ABSTRACT
Commercial manufacture of heparin relies on either porcine or bovine intestinal or bovine lung tissue as raw material. The apparent link between bovine spongiform encephalopathy and the similar prion-based Creutzfeldt-Jakob disease in humans (Schonberger 1998) has limited the use of bovine heparin. Moreover, it is not easy to distinguish bovine and porcine heparins, thus making it difcult to ensure the species source of heparin (Linhardt and Gunay 1999). Furthermore, porcine heparin also has problems associated with religious restrictions on its use. Additionally, in 2007-2008, there was a heparin crisis resulting from contaminated batches of heparin (and low-molecular-weight derivatives) entering the marketplace (Liu et al. 2009), causing severe side effects and some leading to death.
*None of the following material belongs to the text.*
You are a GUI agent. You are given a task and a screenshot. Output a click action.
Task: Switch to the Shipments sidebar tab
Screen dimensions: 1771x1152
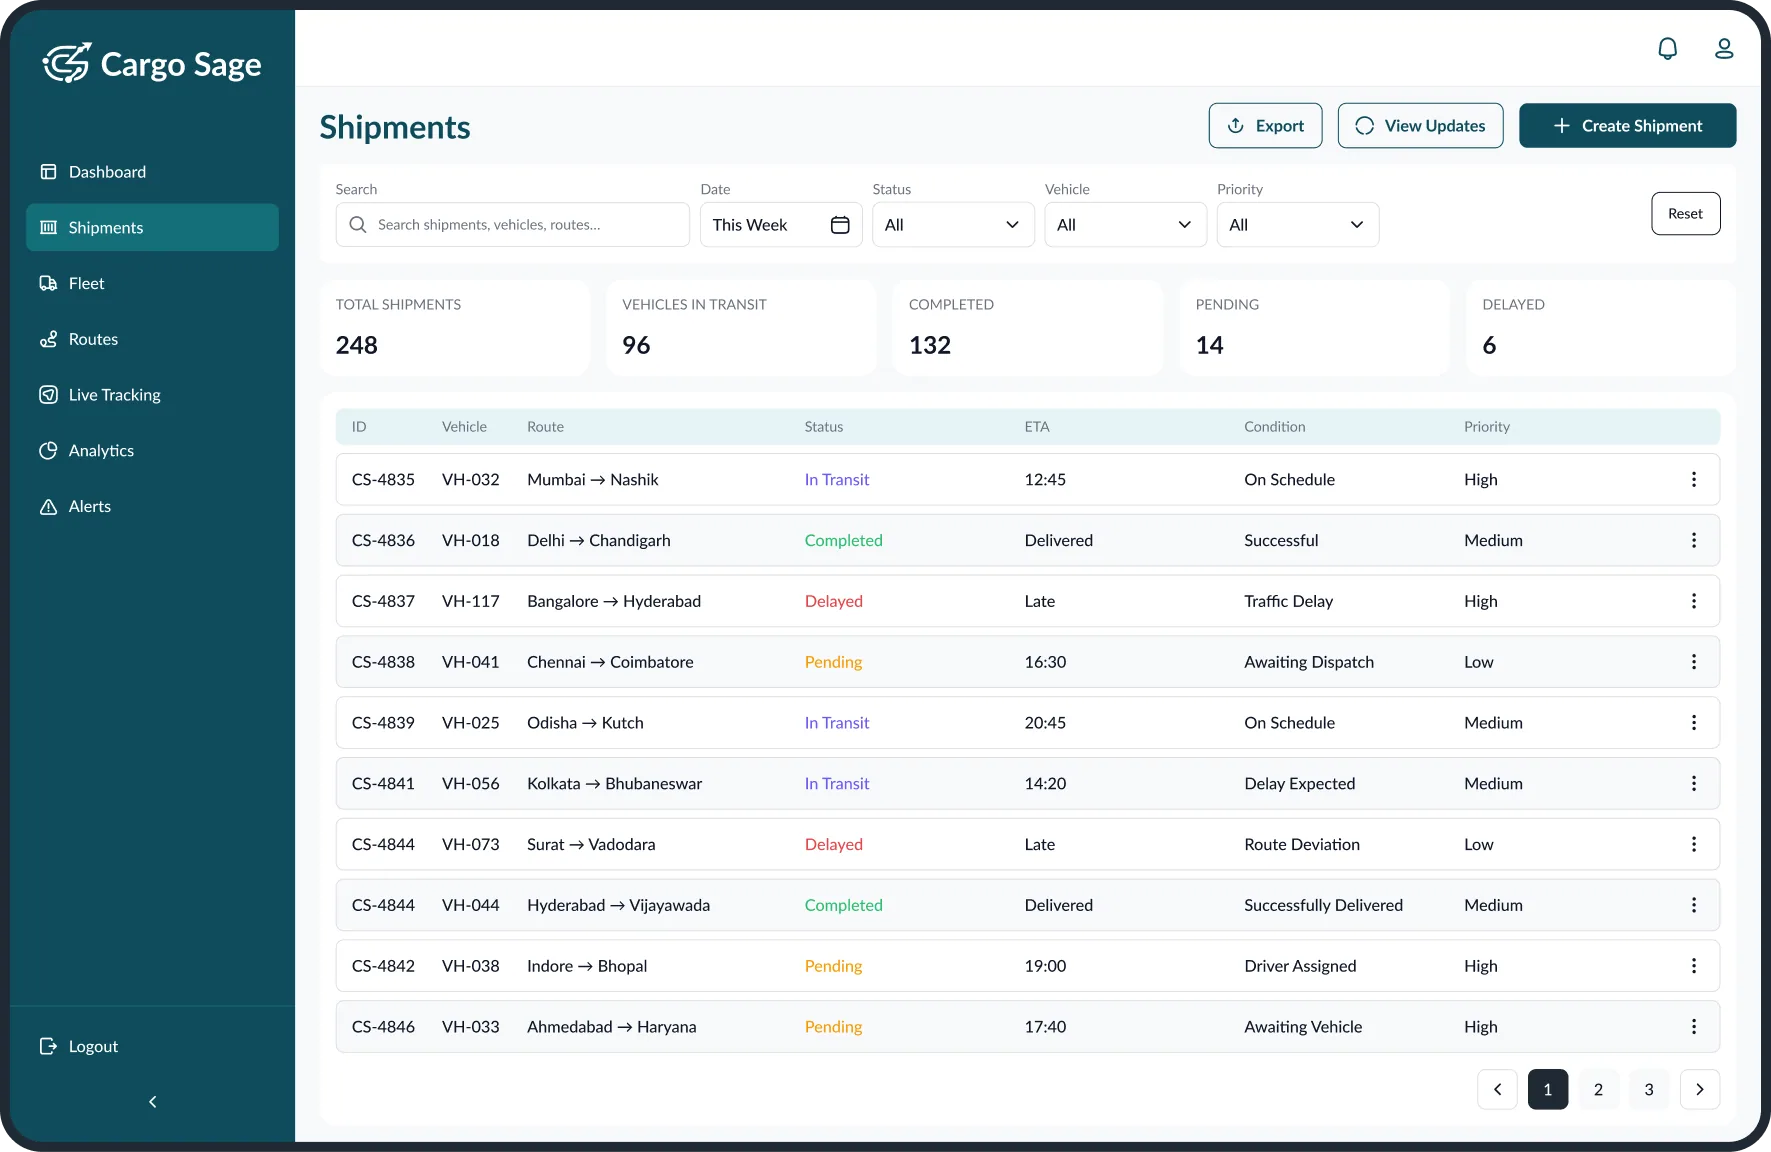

The contamination was traced to an adulteration of the crude heparin precursor during the process between
the slaughterhouse where heparin was collected from pig intestines and the pharmaceutical manufacturing site. Finally, nonanimal sources of heparin, such as chemically synthesized, enzymatically synthesized, or recombinant heparins, are currently not available for pharmaceutical purposes (Lord and Whitelock 2014). These concerns have motivated to look for alternative, nonmammalian sources of heparin.